Завороженный, он разглядывал на востоке незнакомые пики, заснеженные овальные хребты, резко очерченные водой и ветрами зубчатые склоны, черные, заросшие сплошными деревьями долины. Все казалось таким сказочным и игрушечным, как с именитой в поселке горы Верблюд, когда они с Рябухой, забравшись на одну из скал, смотрели вниз с высоты птичьего полета: дома и люди казались не больше муравьев и спичечных коробков. Это было так забавно, что они, наблюдая за соседями, потом шутили, рассказывая, кто и куда ходил. Сейчас все было по-другому. Он не мог шутить: не с кем. Катя была далеко, а в голове застыла скорбная мысль о смерти отца.

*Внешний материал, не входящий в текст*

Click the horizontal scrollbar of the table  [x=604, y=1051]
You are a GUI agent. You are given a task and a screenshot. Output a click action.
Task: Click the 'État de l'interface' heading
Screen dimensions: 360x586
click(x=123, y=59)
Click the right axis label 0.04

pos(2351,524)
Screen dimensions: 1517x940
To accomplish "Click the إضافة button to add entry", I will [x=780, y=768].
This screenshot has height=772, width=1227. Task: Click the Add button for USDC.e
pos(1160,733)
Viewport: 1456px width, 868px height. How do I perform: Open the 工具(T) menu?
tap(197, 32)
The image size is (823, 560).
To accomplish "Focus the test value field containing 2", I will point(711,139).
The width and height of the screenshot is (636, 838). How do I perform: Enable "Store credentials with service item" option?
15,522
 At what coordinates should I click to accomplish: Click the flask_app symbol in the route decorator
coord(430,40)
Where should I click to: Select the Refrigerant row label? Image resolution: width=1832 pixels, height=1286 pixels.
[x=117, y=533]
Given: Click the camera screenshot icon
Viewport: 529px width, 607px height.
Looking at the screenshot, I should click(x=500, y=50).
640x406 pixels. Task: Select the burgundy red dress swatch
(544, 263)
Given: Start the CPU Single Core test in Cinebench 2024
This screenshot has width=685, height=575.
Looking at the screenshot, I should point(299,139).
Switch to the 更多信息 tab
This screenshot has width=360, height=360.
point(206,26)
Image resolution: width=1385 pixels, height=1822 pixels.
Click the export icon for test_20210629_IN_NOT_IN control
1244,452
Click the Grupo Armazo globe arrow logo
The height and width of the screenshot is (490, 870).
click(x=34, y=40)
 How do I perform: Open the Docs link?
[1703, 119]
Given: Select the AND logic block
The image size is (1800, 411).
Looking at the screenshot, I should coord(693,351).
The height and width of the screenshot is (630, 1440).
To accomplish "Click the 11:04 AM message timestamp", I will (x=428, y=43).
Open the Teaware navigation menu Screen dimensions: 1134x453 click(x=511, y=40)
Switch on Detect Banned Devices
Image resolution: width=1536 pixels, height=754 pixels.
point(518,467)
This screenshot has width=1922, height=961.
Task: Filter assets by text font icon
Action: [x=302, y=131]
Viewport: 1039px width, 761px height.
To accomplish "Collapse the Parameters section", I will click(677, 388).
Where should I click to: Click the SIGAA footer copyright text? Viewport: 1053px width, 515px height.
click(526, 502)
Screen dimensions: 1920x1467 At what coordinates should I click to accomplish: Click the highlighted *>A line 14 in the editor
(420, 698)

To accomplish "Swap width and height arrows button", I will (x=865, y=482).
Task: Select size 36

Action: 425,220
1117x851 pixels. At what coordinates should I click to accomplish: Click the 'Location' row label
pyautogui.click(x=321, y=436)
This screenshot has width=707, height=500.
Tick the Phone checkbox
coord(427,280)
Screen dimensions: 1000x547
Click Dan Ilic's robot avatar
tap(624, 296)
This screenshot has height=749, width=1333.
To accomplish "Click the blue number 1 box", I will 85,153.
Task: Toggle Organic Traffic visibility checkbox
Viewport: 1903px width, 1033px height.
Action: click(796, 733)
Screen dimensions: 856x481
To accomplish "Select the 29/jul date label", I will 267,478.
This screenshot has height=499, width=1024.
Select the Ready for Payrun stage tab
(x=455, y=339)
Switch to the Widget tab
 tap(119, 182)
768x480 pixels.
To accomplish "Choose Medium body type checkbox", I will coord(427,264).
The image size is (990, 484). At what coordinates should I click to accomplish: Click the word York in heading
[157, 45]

Отвернувшись, стал рассматривать нишу. Она была невысока: около полутора метров щель имела небольшое, шагов пятнадцать пространство в ширину и около двадцати в длину, которое, постепенно сужаясь, заканчивалось у тыльной стены подобной нарам полкой. На ней что-то лежало, но пока он не мог разобрать, что же там находится. Под ногами повсюду валялись старые изгрызенные кости, несколько обглоданных черепов. Они были некрупные, чуть побольше заячьих. На двух из них из верхней челюсти торчали клыки. Кузя понял, что это останки кабарожек. Вероятно, расщелина между плитами служила им домом, называемым охотниками отстоем, где они жили и плодились. Он прошел по всей длине отвесной стены от одного края к другому и понял, что добраться сюда можно лишь в одном месте, выхода не было. Это была своеобразная западня для бедных животных. Не имея пути отступления, они легко попадались в зубы росомахи или соболя, становясь их жертвами. Присутствия более крупного хищного зверя, медведя, здесь не было. Он не мог сюда добраться по узкой тропе.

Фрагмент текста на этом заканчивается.